▶ PAGE EXTRACT:
'''
The VGA enables linear (<1-dB compression) operation on up to 1200 mVppd input signals. In order to improve linearity of the VGA for high input levels and to allow operation with high input signals at low supply voltages, the received signal is split into full-amplitude and half-amplitude paths by using a resistive divider in the 50- $\Omega$  termination network as shown in Fig. 5 and a parallel amplifier architecture [9].

The full- and half-signal data paths each drive a separate switched-gain amplifier as shown in Fig. 6. The gain is adjusted by setting the degeneration resistance of each amplifier to one of eight values using a thermometer-coded switched resistor network. At low values of gain, only the half-signal amplifier is active. As the gain is increased, the full-signal amplifier is enabled at the most significant bit (MSB) transition and works in parallel with the half-signal amplifier. When the full-signal amplifier is inactive, the common mode voltage at the output is maintained by steering its tail current into the half-signal amplifier. In this way, the overall VGA provides 16 gain steps with a targeted gain range from 0.5 to 3 with gain resolution of approximately 1 dB/step. The circuit is able to provide gain adjustment without corrupting data by enabling a low glitch transition between successive gain settings.

#### D. Receiver Peaking Amp

The VGA drives a second-stage peaking amplifier that can provide additional fixed gain and can also be used to introduce a programmable amount of high-frequency emphasis. The high-frequency emphasis (or peaking) effect is realized through reduction in the low-frequency gain relative to the high-frequency gain. The primary purpose of the peaking amplifier is to enable the receiver to equalize the Rx package loss (which ranges typically from 1 to 3 dB at the Nyquist frequency) so that a measured eye diagram at the package input will not have significant extra ISI at the detection latch sample point. This improves performance for standard compliance tests that may refer eye closure to the receiver package input point. The potential degradation added to the system by increasing the proportion of high-frequency noise with receiver peaking can be compensated by using less low frequency de-emphasis in the transmitter FFE tap settings.

A simplified diagram of the peaking amplifier is shown in Fig. 7. Similar to the VGA architecture, this design uses a parallel amplifier topology, but here both amplifiers have the same input, which is the output of the VGA. The overall amplifier response is a combination of the responses of these two amplifiers, similar to the approach described in [10]. The peaking level is adjusted by controlling the ratio of the tail currents to two amplifiers, one with a fixed 6-dB peak and one with no peaking. Applying no bias current to the 6-dB peaking amplifier and full bias to the flat-gain amplifier produces no peaking, conversely full bias on the 6-dB peaking amp and no bias on the second amplifier give maximum peaking. The 6-dB peaking section is implemented using an amplifier with a degeneration network



Fig. 6. Circuit diagram of two-path VGA.
'''
▶ DATA PROVIDED:
'''
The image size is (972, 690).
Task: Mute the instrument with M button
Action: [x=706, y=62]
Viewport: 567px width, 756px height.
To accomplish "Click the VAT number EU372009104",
'''
▶ REQUIREMENT 1:
Recast the paragraph of the circuit excerpt that begins "The VGA drives a second-stage peaking amplifier" as a short bulleted list that keeps its main facts.
▶ REQUIREMENT 2:
Arrange the rows as a JSON list of strings, one string per line, leaving out any blank lines.

▶ EXPECTED OUTPUT 1:
- The VGA drives a second-stage peaking amplifier that can add fixed gain and a programmable amount of high-frequency emphasis.
- Peaking comes from reducing the low-frequency gain relative to the high-frequency gain.
- The main purpose is to let the receiver equalize Rx package loss (typically 1 to 3 dB at the Nyquist frequency). An eye diagram measured at the package input then shows no significant extra ISI at the detection latch sample point.
- This improves performance in standard compliance tests that may refer eye closure to the receiver package input.
- Receiver peaking raises the proportion of high-frequency noise. The resulting degradation can be offset by using less low-frequency de-emphasis in the transmitter FFE tap settings.

▶ EXPECTED OUTPUT 2:
[
  "The image size is (972, 690).",
  "Task: Mute the instrument with M button",
  "Action: [x=706, y=62]",
  "Viewport: 567px width, 756px height.",
  "To accomplish \"Click the VAT number EU372009104\","
]